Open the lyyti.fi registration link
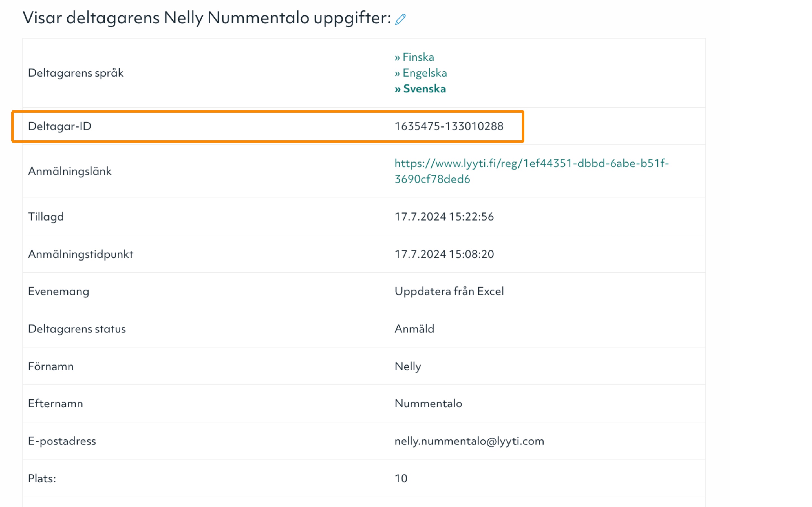point(531,171)
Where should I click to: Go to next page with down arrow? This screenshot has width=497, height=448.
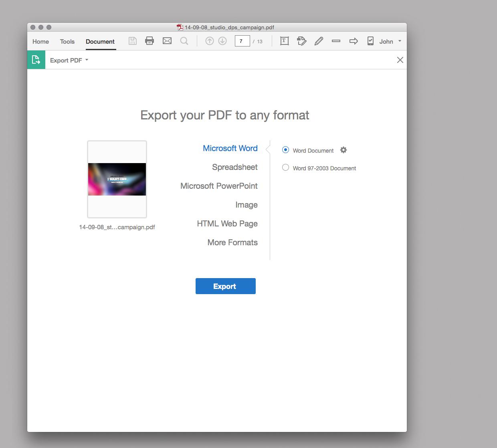222,41

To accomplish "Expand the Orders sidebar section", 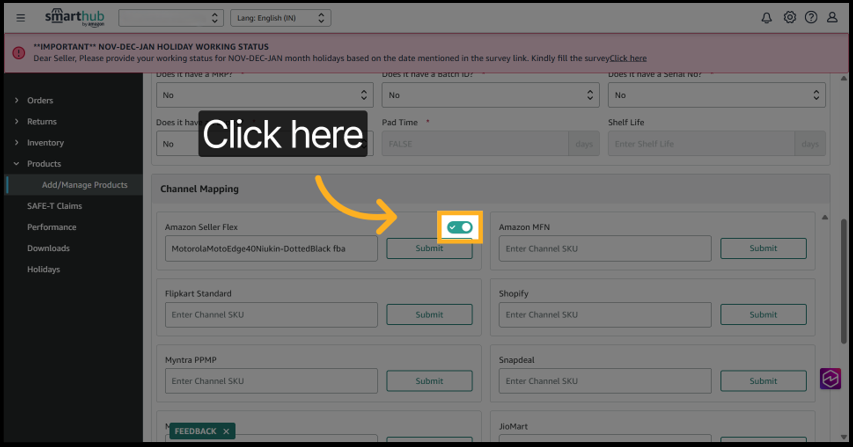I will coord(40,100).
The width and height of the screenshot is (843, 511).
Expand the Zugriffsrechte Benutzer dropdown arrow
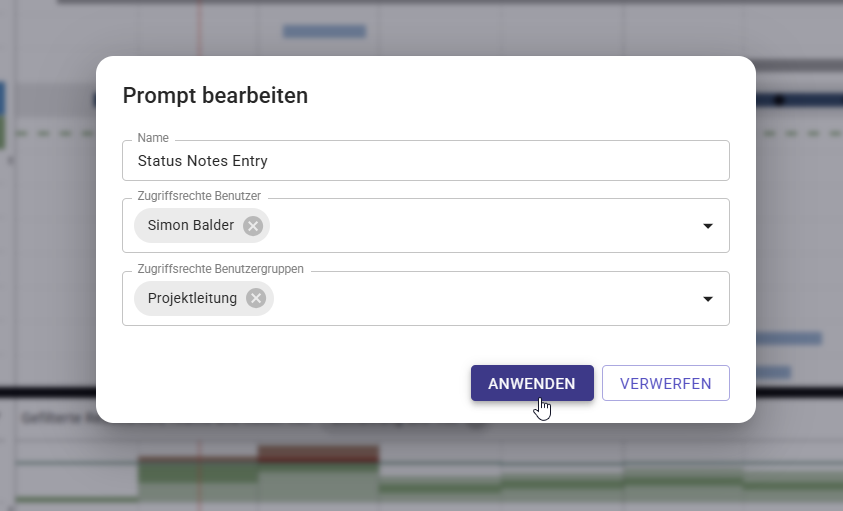[707, 226]
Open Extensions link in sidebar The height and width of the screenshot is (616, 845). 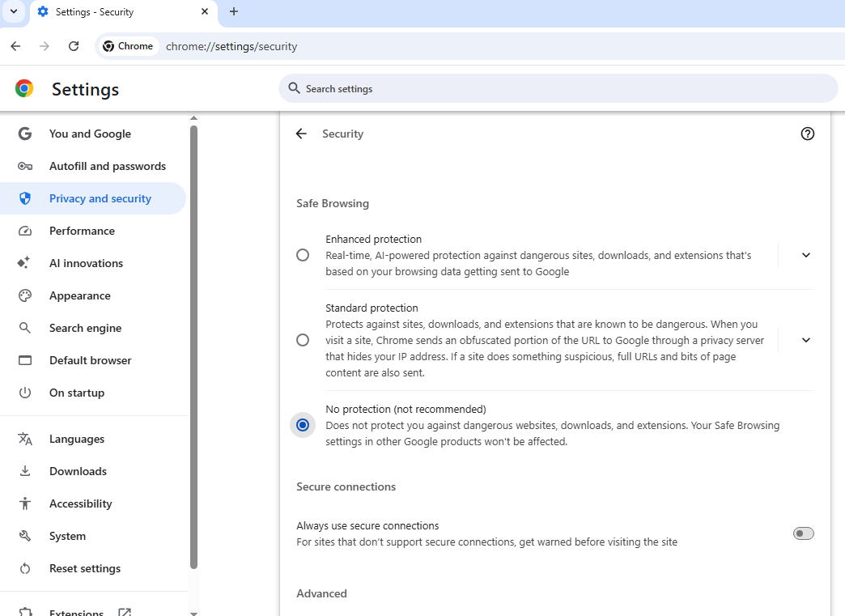76,612
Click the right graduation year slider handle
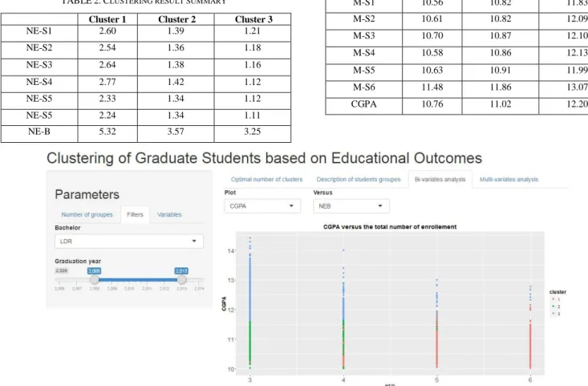 tap(182, 279)
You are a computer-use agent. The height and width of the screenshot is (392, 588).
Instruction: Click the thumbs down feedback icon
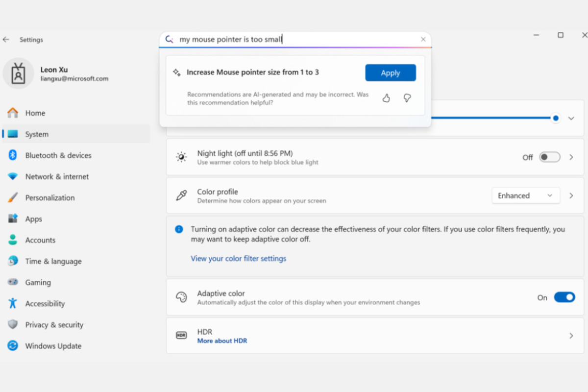(407, 98)
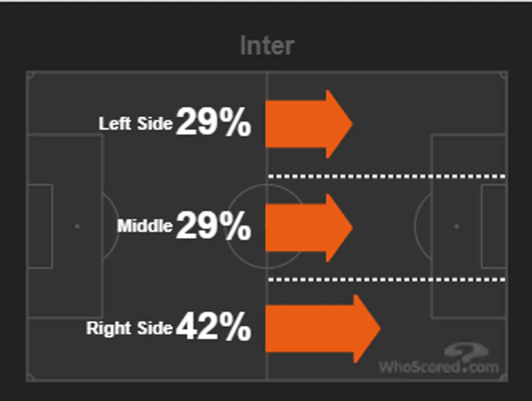Image resolution: width=532 pixels, height=401 pixels.
Task: Click the top-left corner arc
Action: tap(31, 75)
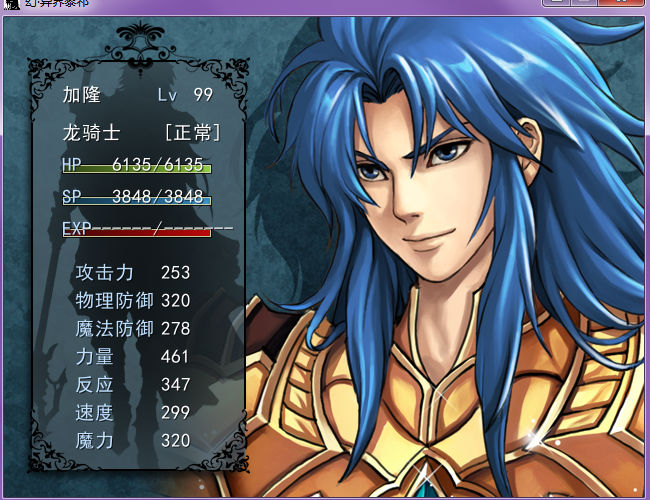Click the ornamental crest atop status panel
This screenshot has height=500, width=650.
[140, 46]
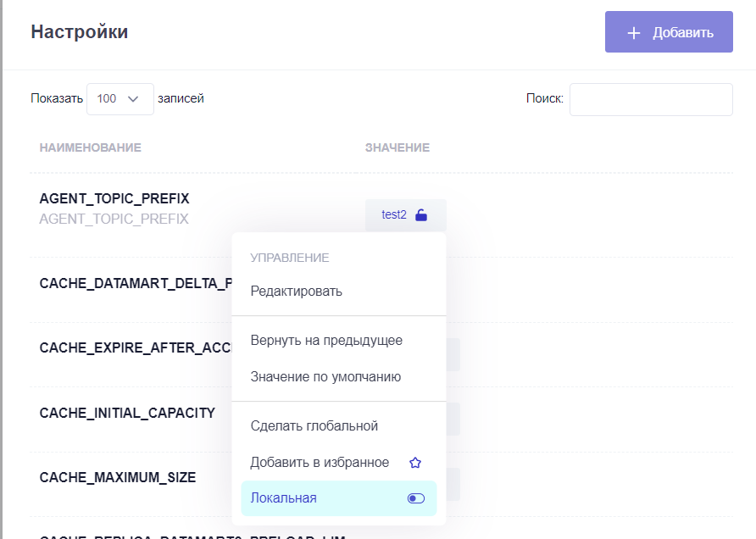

________________________________________

## Your instructions
Give back exactly, and only, the lines from the one holding "Click the right graduation year slider handle" through the last line of the entries, with every picture omitted.

## Expected answer
Click the right graduation year slider handle
 tap(182, 279)
You are a computer-use agent. The height and width of the screenshot is (392, 588).
Instruction: Click the thumbs down feedback icon
(407, 98)
Image resolution: width=532 pixels, height=401 pixels.
Task: Click the top-left corner arc
Action: tap(31, 75)
Click the ornamental crest atop status panel
This screenshot has height=500, width=650.
[140, 46]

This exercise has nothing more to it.